Instruksi Tugas
Kutip seluruh artikel tentang kehendak dan keadilan Allah di bawah ini tanpa mengubah satu kata pun.

Artikel
Demikianlah perjalanan hidup manusia yang telah ditetapkan oleh Allah Subhanahu wa Ta`ala. Agar mereka menjalani aktivitas hidup ini sesuai dengan masyi’ah (kehendak)-Nya. Namun dengan kehendak Allah pulalah maka diantara manusia itu ada yang beriman lagi taat, dan ada pula yang ingkar lagi menolak untuk beribadah kepada Allah Subhanahu wa Ta`ala. Ini semua merupakan bukti keadilan Allah Subhanahu wa Ta`ala terhadap segenap hamba-Nya. Dengan bukti keadilan-Nya Allah hendak menguji para hamba, apakah mereka benar-benar beriman kepada Allah atau sebaliknya? Dan apakah mereka akan dibiarkan mengatakan : ”Kami beriman,” lantas mereka tidak diuji?.

Catatan dari sebuah kumpulan data:
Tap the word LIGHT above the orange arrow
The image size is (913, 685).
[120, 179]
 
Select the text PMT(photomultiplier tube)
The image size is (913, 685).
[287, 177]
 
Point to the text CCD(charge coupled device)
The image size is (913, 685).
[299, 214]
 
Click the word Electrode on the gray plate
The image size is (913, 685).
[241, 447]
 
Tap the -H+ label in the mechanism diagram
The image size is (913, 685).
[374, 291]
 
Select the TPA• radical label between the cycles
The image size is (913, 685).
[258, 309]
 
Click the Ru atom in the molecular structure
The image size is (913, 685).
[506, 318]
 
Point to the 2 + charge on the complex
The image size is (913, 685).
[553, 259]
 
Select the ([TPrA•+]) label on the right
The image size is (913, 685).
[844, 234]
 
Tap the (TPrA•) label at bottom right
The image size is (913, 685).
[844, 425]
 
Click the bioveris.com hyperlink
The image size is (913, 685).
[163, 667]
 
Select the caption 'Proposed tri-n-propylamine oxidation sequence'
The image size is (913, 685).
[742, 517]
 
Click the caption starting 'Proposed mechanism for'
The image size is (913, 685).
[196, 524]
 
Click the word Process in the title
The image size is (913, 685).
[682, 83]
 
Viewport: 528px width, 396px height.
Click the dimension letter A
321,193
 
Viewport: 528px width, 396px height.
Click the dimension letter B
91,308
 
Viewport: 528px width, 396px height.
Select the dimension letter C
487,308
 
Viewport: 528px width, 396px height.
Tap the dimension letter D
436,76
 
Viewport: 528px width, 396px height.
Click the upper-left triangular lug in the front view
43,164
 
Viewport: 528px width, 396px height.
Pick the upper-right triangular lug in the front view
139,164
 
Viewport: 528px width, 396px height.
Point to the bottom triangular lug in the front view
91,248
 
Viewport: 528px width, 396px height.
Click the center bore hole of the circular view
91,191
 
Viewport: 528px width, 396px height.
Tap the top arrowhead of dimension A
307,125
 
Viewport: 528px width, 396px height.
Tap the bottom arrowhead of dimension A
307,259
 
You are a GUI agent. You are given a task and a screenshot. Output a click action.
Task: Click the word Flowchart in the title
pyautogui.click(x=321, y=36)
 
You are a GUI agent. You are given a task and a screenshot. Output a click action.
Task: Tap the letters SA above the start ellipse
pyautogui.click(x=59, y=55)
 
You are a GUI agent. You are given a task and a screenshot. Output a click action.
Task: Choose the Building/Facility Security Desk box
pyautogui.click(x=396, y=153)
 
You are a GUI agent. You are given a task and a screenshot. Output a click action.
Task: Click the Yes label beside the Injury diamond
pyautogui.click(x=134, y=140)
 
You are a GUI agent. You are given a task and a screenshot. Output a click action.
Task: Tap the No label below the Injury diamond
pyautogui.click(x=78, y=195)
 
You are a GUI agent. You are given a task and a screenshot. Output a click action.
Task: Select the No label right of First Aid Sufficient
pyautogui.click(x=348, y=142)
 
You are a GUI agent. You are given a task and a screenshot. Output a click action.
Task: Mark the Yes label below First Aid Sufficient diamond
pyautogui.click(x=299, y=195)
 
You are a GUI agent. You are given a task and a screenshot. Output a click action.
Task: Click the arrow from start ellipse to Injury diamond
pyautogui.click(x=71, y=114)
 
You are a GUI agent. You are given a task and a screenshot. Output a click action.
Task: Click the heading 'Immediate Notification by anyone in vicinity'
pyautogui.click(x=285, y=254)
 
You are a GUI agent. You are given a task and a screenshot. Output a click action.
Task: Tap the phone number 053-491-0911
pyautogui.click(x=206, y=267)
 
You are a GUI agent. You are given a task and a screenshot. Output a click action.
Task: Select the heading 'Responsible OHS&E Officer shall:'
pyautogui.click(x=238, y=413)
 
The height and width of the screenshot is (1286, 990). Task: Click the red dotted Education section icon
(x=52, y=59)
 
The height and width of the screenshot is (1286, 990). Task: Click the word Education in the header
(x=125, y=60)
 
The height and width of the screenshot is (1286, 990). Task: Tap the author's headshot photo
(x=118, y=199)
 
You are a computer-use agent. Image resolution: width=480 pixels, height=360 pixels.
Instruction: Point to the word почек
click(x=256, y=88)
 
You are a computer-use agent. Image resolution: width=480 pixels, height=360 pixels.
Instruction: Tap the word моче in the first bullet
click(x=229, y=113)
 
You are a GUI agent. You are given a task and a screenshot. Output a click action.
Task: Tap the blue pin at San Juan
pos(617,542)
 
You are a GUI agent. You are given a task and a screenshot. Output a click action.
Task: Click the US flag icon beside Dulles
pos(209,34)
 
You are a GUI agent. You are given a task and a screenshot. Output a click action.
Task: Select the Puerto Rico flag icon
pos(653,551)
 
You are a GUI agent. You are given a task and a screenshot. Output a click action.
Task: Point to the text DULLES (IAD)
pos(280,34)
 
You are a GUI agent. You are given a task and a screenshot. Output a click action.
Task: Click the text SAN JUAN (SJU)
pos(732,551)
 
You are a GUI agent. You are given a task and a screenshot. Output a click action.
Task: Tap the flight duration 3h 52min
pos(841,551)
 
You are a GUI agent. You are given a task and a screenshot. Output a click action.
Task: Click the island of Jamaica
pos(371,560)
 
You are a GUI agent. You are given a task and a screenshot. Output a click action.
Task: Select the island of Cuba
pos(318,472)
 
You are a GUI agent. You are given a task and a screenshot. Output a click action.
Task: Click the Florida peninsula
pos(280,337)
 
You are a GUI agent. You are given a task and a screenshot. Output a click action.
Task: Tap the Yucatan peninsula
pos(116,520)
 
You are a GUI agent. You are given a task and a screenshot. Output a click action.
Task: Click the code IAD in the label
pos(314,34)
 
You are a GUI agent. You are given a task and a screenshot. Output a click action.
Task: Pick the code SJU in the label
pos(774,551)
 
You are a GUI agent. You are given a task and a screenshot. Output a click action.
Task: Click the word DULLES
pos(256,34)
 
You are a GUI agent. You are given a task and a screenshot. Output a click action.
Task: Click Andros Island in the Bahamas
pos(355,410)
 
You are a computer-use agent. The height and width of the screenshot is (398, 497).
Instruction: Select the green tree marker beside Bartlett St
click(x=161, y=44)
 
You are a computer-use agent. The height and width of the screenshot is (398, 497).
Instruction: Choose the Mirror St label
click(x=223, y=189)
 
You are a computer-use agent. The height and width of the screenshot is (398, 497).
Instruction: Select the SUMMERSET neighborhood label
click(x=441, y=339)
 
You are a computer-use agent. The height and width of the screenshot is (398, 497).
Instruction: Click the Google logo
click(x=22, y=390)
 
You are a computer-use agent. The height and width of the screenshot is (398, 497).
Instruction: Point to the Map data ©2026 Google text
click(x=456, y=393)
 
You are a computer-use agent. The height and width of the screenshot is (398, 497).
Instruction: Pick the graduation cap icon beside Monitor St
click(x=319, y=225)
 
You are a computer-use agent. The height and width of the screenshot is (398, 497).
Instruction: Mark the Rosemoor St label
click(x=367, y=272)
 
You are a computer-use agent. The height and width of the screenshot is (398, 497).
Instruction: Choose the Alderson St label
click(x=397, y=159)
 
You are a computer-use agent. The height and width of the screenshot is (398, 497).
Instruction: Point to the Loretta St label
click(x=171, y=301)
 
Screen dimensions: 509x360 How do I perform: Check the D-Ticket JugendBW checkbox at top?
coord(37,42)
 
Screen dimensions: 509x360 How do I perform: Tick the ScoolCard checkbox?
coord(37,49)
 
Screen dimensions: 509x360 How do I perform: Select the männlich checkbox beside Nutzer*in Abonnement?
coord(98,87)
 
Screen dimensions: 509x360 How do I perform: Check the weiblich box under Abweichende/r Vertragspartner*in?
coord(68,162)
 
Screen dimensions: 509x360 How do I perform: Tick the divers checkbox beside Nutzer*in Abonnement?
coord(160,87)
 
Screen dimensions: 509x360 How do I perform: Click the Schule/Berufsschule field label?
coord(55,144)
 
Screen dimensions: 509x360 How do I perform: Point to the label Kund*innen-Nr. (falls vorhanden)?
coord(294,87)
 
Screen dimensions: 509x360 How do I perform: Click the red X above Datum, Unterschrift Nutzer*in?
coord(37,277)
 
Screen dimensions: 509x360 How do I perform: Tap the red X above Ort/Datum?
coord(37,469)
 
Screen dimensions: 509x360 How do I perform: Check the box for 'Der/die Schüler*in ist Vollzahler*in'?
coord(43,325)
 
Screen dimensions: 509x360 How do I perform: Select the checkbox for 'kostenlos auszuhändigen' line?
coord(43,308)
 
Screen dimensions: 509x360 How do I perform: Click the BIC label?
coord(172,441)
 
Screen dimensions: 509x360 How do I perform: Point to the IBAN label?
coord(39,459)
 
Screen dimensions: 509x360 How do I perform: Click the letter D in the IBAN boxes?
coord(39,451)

Jawaban Lengkap
Demikianlah perjalanan hidup manusia yang telah ditetapkan oleh Allah Subhanahu wa Ta`ala. Agar mereka menjalani aktivitas hidup ini sesuai dengan masyi’ah (kehendak)-Nya. Namun dengan kehendak Allah pulalah maka diantara manusia itu ada yang beriman lagi taat, dan ada pula yang ingkar lagi menolak untuk beribadah kepada Allah Subhanahu wa Ta`ala. Ini semua merupakan bukti keadilan Allah Subhanahu wa Ta`ala terhadap segenap hamba-Nya. Dengan bukti keadilan-Nya Allah hendak menguji para hamba, apakah mereka benar-benar beriman kepada Allah atau sebaliknya? Dan apakah mereka akan dibiarkan mengatakan : ”Kami beriman,” lantas mereka tidak diuji?.